Information provided:
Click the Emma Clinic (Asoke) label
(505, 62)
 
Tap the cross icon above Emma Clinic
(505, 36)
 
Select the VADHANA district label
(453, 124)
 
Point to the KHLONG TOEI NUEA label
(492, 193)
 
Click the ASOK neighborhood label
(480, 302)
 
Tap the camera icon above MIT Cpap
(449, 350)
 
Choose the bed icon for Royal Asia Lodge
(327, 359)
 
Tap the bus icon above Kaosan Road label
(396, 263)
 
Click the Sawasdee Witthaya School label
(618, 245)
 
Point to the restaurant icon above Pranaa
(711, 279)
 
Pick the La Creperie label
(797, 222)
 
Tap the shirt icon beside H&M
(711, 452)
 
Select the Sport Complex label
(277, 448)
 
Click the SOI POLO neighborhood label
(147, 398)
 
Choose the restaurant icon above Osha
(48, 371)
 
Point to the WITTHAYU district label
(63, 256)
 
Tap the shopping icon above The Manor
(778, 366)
==
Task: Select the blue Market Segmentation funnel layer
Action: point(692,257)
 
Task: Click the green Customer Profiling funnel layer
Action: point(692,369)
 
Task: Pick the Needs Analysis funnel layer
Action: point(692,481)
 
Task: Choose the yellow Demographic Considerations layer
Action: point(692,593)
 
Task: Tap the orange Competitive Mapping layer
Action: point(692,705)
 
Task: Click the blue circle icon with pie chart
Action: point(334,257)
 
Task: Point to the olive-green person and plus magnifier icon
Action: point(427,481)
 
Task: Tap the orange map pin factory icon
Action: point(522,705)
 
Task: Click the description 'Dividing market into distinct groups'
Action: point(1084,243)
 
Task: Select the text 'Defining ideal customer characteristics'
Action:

What is being asked:
Rewrite the data from the line containing "Task: Tap the orange Competitive" down to the line containing "Action: point(522,705)", swapping "orange" for "amber" and keeping everything else unchanged. Give back only those lines.

Exercise response:
Task: Tap the amber Competitive Mapping layer
Action: point(692,705)
 
Task: Click the blue circle icon with pie chart
Action: point(334,257)
 
Task: Point to the olive-green person and plus magnifier icon
Action: point(427,481)
 
Task: Tap the amber map pin factory icon
Action: point(522,705)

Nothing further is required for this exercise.